Which lines of the entries below include "search"? List them all.

RECORDS SUPPLIED START

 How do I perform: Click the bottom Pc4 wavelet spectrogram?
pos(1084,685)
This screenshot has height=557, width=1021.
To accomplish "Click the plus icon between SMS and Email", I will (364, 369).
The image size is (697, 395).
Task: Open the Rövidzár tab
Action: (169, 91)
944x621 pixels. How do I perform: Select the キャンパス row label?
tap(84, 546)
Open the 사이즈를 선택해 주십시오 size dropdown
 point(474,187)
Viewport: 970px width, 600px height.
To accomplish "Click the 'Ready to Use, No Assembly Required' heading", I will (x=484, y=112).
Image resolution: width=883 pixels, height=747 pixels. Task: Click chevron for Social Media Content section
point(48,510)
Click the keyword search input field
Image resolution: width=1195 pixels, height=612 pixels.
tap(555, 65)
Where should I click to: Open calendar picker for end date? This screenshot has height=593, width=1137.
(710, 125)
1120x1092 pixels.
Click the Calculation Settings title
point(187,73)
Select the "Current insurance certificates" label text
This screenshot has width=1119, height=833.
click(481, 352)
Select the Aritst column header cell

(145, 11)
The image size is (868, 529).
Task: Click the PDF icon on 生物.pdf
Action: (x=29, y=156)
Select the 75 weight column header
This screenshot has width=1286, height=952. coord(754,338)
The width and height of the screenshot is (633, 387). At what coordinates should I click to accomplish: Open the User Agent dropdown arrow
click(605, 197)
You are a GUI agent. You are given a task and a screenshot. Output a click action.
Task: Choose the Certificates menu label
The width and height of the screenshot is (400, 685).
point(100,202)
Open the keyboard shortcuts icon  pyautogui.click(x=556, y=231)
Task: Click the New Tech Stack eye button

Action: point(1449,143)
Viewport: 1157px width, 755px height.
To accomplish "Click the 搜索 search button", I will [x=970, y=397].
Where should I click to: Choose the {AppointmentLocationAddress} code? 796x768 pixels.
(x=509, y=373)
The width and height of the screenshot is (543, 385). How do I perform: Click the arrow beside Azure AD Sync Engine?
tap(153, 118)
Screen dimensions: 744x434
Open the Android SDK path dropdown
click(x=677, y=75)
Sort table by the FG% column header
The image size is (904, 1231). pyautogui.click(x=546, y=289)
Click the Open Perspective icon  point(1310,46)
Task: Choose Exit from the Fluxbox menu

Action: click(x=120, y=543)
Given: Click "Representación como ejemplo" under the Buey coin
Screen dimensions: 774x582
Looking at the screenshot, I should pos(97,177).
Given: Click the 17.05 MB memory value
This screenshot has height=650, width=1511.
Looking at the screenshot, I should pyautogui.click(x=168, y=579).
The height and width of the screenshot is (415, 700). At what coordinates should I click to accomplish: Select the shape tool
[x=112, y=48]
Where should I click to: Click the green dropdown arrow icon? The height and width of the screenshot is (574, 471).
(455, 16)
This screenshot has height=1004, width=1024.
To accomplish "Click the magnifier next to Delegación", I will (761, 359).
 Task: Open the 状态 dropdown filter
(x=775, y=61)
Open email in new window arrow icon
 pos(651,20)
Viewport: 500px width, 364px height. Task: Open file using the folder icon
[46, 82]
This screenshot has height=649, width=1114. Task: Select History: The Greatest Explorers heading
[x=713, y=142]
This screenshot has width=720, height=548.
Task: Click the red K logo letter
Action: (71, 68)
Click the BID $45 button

RECORDS SUPPLIED END

● **RESPONSE TO THIS TASK**:
Click the keyword search input field
To accomplish "Click the 搜索 search button", I will [x=970, y=397].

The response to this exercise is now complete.